I got into Bitcoin because the whole financial system is going to collapse?
Many people - like Bix Weir, believe that holding Gold, Silver, Litecoin is the only way to survive post apocalypse. People with such intense perspectives hodl to the end. They believe the fiat system is going to collapse and out of the corrupt ashes - the decentralised cryptocurrency phoenix will arise from the flames.
I have changed my views quite a bit on this prediction. The main observation is, we seem to have dramatically hastened the demise of the Westernised financial system, and non-Westernised nations are finding ways to lessen their dependency on our ponzi based fractional reserve system. We cannot say whether cryptocurrencies will or will not be the new financial instrument, but what I see is their importance in terms of;
- Being the money of the internet.
- Offering cross-border exchange.
- Solving complex payment channel processes using decentralised smart contracts, which are reserved to retail and investment banks.
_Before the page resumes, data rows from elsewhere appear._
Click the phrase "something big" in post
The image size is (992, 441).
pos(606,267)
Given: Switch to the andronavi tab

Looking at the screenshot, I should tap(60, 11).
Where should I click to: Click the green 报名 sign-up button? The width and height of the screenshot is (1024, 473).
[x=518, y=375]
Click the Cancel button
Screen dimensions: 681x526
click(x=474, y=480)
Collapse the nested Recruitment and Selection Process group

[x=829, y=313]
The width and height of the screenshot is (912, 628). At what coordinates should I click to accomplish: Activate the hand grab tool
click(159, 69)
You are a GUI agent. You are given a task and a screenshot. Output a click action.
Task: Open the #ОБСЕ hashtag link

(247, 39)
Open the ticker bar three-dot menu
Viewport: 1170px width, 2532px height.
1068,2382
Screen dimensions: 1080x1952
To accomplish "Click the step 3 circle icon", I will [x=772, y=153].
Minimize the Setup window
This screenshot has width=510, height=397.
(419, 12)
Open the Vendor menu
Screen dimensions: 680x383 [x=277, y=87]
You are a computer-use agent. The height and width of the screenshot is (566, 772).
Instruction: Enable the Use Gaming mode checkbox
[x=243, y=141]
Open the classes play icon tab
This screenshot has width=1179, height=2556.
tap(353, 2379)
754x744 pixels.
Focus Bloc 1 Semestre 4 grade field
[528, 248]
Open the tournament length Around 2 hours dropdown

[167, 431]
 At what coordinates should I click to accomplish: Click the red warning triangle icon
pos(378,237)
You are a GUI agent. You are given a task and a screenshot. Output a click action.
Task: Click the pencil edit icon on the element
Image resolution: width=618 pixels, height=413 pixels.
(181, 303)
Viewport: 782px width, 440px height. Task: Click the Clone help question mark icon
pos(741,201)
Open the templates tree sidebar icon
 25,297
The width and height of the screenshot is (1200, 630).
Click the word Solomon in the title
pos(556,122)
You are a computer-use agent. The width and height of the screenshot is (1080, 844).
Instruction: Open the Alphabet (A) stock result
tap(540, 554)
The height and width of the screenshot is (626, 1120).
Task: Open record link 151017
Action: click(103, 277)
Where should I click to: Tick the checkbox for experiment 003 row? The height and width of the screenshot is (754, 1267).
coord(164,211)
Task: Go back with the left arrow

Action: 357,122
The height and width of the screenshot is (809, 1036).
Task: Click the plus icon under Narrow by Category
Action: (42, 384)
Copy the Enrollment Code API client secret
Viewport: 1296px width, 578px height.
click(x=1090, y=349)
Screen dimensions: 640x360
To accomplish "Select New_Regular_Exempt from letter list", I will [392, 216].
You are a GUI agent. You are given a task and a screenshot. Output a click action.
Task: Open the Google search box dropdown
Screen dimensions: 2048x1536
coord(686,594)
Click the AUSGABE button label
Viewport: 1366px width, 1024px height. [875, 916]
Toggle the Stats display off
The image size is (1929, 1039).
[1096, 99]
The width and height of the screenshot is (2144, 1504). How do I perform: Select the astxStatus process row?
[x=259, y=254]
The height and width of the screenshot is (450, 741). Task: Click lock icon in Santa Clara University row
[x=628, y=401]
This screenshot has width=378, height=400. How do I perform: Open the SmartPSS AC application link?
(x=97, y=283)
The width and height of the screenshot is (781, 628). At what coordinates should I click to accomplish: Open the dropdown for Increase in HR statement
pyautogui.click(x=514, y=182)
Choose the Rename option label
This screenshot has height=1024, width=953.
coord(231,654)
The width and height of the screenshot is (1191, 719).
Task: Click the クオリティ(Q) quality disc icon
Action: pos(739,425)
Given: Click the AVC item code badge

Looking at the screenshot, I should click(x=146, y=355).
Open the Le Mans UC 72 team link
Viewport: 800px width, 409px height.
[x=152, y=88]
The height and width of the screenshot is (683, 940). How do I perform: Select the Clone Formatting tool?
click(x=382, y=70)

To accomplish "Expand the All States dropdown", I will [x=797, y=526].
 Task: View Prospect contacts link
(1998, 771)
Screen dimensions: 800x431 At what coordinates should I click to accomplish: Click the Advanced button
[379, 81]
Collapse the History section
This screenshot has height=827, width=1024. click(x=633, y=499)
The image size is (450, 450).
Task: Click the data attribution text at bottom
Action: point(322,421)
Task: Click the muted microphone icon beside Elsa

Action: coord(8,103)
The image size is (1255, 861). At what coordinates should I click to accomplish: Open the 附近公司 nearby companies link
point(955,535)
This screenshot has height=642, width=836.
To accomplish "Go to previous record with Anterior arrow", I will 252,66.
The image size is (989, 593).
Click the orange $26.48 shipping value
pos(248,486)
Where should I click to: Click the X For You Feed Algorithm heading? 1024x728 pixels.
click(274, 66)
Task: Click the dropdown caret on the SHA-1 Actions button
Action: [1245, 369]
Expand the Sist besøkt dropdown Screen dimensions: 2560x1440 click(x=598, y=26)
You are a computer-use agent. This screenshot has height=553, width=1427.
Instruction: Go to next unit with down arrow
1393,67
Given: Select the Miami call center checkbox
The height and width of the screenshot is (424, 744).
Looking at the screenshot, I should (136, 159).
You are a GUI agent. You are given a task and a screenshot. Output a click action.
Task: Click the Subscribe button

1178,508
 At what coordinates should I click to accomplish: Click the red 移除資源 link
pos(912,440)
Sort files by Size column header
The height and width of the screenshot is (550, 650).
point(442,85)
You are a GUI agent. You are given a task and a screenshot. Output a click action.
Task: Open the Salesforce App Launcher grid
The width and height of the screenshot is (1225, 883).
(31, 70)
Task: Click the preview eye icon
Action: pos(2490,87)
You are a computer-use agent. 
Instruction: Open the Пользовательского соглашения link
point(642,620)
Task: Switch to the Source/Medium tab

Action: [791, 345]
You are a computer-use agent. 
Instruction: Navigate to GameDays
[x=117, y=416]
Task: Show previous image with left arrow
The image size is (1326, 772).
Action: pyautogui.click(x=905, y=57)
- Offering individual sovereignty. Whether we are globalised or nationalise, being able to exchange capital in exchange for goods and services is a basic right.
To summarise, even if you are a 100% believer in the collapse of the current financial system - have a bit of reality.
Not for one second is it being suggested to not have a pension, not use a financial advisor, not have a job or anything else. But, by taking simple strategies which takes between 10 minutes a day and maybe 30 minutes a day, you can build up capital. Maybe cryptocurrency will become worthless, but by clawing back your initial stake and accumulating cryptocurrency or whatever asset class you chose - this is how you can invest without huge risk.
My promised land is to complete some software I am writing to analyse opportunities - unfortunately I don't have time to complete this which is why what I am suggesting can only be classed as gambling. Buyer beware - be safe.